Hope Peta does not see this, whoa. It's sad to see a deer die, and I always thank god for the gift of death which puts dinner on my plate. 

[/quote] I MAKE MY OWN LUCK, THATS WHY IM LUCKY


----------



## papapete (Jan 2, 2005)

kwas said:


> Hope Peta does not see this, whoa. It's sad to see a deer die, and I always thank god for the gift of death which puts dinner on my plate.


 I MAKE MY OWN LUCK, THATS WHY IM LUCKY[/quote]

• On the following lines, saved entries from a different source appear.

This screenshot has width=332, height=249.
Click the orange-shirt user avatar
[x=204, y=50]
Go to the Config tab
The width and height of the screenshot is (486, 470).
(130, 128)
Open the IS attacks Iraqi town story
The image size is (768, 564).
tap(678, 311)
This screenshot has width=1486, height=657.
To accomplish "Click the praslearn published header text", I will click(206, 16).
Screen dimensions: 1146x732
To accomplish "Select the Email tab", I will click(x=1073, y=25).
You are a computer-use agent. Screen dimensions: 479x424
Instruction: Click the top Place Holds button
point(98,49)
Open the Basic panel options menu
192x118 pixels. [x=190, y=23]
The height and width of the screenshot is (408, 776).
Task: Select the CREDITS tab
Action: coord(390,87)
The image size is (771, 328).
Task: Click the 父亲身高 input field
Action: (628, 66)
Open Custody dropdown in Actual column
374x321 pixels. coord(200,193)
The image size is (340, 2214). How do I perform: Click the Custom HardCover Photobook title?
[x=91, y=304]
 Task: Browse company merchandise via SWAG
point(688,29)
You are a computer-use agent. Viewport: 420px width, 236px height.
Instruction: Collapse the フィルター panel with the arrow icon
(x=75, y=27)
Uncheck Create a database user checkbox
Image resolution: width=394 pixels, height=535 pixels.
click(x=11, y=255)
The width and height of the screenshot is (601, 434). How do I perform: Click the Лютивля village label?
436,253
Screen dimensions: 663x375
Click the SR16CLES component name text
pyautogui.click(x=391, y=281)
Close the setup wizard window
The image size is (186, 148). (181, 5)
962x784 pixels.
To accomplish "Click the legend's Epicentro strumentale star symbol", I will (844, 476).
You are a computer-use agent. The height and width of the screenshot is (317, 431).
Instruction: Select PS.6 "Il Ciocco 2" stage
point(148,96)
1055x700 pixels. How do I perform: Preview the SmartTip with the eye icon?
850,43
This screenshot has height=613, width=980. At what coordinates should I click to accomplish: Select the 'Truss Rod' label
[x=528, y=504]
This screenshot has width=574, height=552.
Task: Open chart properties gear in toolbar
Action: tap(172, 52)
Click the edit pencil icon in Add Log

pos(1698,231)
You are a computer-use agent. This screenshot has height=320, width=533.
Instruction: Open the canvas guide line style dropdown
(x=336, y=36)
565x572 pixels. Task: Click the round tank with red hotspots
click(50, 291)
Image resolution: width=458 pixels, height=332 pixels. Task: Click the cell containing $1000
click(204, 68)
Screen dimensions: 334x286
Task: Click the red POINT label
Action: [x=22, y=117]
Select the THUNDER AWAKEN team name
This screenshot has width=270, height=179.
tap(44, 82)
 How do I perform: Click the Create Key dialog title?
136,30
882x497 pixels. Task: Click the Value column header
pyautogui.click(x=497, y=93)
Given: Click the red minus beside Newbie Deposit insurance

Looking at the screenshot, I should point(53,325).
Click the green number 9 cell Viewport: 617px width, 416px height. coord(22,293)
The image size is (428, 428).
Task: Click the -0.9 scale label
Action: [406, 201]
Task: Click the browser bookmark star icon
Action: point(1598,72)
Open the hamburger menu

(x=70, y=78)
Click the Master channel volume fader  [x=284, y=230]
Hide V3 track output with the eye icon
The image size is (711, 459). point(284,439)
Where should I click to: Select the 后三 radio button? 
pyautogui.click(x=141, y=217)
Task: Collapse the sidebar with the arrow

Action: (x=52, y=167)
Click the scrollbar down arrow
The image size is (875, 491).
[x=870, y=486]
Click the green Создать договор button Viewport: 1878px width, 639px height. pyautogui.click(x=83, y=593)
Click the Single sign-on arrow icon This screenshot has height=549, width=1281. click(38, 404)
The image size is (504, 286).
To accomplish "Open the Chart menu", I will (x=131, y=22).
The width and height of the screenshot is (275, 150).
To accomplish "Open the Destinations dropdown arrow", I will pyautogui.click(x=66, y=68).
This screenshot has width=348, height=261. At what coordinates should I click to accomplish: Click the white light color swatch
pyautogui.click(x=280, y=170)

I know.....I was kind of hesitant to put it on here. I've just never seen anything like it.


----------



## kase (Jan 23, 2005)

yeah "shoot him again"...what the hell :roll:


----------



## USSapper (Sep 26, 2005)

I absolutely hate watching this-which is my choice-its the same for almost every hunt, even mine, except this was caught on tape. I hate looking intot he animals eyes right before its death-i have to quit thinking about this


----------



## bandman (Feb 13, 2006)

thanks USS now you got that in my head, lol.


----------



## kase (Jan 23, 2005)

it was a good shot. that deer didn't know what happened...probably didn't even feel it much. he was dead as soon as that bullet smacked him.


----------



## USSapper (Sep 26, 2005)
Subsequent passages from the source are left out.